Records for locating text and elements:
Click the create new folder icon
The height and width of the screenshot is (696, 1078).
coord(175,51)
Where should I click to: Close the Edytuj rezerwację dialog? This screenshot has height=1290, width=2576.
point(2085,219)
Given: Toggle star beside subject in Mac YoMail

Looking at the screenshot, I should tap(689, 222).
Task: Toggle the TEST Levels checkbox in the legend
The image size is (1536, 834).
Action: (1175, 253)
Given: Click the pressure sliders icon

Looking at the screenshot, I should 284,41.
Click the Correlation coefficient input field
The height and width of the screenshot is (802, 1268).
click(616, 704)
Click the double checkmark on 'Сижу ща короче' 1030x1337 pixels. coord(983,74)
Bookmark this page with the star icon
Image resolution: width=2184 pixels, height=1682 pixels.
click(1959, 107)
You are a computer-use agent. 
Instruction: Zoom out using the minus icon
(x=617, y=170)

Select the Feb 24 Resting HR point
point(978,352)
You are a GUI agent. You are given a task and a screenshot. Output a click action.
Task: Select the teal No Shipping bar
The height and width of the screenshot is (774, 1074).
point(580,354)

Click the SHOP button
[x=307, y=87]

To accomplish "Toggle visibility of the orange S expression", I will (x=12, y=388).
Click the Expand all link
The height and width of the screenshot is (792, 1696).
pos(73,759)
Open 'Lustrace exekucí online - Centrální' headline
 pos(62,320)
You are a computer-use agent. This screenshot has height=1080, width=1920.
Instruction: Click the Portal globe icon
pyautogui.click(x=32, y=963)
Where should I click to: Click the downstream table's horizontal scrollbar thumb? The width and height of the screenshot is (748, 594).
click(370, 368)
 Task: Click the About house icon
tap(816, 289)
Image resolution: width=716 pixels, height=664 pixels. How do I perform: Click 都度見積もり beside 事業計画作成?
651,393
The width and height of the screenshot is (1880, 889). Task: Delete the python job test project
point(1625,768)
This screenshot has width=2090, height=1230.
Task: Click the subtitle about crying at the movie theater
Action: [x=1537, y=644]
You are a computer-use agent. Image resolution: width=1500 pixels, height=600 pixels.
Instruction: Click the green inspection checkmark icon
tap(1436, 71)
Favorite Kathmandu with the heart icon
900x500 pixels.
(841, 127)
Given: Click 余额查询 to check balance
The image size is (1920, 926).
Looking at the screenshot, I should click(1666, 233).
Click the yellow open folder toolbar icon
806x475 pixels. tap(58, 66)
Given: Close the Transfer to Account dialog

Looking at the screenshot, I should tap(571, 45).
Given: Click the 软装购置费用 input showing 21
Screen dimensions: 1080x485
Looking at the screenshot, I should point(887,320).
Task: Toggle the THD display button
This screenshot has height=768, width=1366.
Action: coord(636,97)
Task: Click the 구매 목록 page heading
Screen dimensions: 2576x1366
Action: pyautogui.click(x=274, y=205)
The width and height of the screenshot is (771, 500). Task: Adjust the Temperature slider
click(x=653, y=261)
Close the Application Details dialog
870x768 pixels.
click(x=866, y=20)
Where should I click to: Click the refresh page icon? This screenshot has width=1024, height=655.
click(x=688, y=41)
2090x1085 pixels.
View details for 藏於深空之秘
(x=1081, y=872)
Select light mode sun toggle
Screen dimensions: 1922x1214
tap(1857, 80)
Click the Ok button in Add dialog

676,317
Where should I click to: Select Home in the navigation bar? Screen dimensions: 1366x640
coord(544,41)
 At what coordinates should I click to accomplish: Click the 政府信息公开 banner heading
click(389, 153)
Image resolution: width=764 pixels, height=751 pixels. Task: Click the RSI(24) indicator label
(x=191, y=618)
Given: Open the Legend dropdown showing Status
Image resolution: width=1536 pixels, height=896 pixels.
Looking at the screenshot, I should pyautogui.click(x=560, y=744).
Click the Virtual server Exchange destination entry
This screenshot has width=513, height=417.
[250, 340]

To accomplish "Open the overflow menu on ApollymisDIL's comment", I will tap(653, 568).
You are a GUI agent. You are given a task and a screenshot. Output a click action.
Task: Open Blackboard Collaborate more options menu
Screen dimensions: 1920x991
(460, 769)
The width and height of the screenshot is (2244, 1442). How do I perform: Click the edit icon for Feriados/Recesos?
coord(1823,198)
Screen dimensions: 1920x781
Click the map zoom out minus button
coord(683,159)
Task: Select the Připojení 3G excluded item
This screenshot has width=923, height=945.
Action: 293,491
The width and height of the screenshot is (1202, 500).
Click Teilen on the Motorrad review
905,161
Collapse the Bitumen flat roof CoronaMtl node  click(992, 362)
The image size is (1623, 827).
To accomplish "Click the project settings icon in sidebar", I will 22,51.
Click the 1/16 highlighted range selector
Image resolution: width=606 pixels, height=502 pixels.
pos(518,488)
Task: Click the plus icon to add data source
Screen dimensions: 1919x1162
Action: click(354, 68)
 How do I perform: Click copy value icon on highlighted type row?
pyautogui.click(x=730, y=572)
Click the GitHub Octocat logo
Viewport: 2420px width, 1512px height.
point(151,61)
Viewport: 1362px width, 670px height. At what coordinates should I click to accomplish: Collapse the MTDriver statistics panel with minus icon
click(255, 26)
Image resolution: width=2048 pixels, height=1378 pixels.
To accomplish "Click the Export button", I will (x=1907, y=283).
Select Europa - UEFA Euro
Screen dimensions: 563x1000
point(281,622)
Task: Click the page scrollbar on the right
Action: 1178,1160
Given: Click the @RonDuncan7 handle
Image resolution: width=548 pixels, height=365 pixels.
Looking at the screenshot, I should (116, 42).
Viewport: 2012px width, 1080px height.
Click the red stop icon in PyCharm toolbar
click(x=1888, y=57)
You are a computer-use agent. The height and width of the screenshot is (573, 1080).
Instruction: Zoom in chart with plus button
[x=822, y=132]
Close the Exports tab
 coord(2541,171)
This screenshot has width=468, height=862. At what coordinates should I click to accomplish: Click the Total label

The exercise: Give the record lines above, from the line containing "Click the Correlation coefficient input field" through the line containing "point(978,352)", as a Markdown table with the columns Row and Line. Leave out blank lines.

Written solution:
| Row | Line |
|---|---|
| 1 | Click the Correlation coefficient input field |
| 2 | The height and width of the screenshot is (802, 1268). |
| 3 | click(616, 704) |
| 4 | Click the double checkmark on 'Сижу ща короче' 1030x1337 pixels. coord(983,74) |
| 5 | Bookmark this page with the star icon |
| 6 | Image resolution: width=2184 pixels, height=1682 pixels. |
| 7 | click(1959, 107) |
| 8 | You are a computer-use agent.  |
| 9 | Instruction: Zoom out using the minus icon |
| 10 | (x=617, y=170) |
| 11 | Select the Feb 24 Resting HR point |
| 12 | point(978,352) |